- [Material for this exercise]
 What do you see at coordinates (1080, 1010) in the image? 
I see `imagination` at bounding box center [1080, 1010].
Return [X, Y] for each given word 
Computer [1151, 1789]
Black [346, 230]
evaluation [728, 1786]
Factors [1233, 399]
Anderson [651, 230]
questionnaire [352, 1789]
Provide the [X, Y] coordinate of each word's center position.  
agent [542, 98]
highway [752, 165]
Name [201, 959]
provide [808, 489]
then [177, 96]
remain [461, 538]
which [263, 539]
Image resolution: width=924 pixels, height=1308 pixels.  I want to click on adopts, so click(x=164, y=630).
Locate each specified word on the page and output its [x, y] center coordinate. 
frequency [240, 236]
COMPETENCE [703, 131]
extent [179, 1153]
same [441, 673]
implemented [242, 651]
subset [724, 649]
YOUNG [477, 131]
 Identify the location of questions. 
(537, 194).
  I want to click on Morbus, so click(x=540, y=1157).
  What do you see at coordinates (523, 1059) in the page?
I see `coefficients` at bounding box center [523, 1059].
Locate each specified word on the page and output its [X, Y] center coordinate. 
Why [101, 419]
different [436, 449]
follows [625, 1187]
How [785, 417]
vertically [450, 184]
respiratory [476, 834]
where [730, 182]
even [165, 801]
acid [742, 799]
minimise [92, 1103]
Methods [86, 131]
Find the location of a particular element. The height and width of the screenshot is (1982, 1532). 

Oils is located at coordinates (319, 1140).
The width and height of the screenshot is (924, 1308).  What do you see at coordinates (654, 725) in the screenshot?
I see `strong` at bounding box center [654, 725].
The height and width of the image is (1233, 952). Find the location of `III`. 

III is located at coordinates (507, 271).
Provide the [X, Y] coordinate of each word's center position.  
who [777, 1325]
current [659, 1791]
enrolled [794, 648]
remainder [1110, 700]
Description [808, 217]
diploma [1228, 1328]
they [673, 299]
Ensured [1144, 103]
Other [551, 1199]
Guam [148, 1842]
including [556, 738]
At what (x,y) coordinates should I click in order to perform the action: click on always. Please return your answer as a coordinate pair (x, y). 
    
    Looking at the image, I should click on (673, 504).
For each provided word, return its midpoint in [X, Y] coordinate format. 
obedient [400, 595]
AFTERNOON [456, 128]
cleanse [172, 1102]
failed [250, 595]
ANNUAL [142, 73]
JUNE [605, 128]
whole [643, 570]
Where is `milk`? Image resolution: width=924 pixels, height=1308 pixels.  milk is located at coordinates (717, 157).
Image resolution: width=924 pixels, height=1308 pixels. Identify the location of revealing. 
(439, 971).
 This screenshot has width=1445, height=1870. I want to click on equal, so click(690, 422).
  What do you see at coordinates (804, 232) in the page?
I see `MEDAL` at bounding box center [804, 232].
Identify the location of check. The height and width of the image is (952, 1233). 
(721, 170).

- [What needs to be done]
Reproduce the lines from the line with "same [441, 673]" to the line with "Guam [148, 1842]", swapping "Provide" for "Give" and keeping everything else unchanged.

- [Output below]
same [441, 673]
implemented [242, 651]
subset [724, 649]
YOUNG [477, 131]
 Identify the location of questions. 
(537, 194).
  I want to click on Morbus, so click(x=540, y=1157).
  What do you see at coordinates (523, 1059) in the page?
I see `coefficients` at bounding box center [523, 1059].
Locate each specified word on the page and output its [X, Y] center coordinate. 
Why [101, 419]
different [436, 449]
follows [625, 1187]
How [785, 417]
vertically [450, 184]
respiratory [476, 834]
where [730, 182]
even [165, 801]
acid [742, 799]
minimise [92, 1103]
Methods [86, 131]
Find the location of a particular element. The height and width of the screenshot is (1982, 1532). 

Oils is located at coordinates (319, 1140).
The width and height of the screenshot is (924, 1308).  What do you see at coordinates (654, 725) in the screenshot?
I see `strong` at bounding box center [654, 725].
The height and width of the image is (1233, 952). Find the location of `III`. 

III is located at coordinates (507, 271).
Give the [X, Y] coordinate of each word's center position.  
who [777, 1325]
current [659, 1791]
enrolled [794, 648]
remainder [1110, 700]
Description [808, 217]
diploma [1228, 1328]
they [673, 299]
Ensured [1144, 103]
Other [551, 1199]
Guam [148, 1842]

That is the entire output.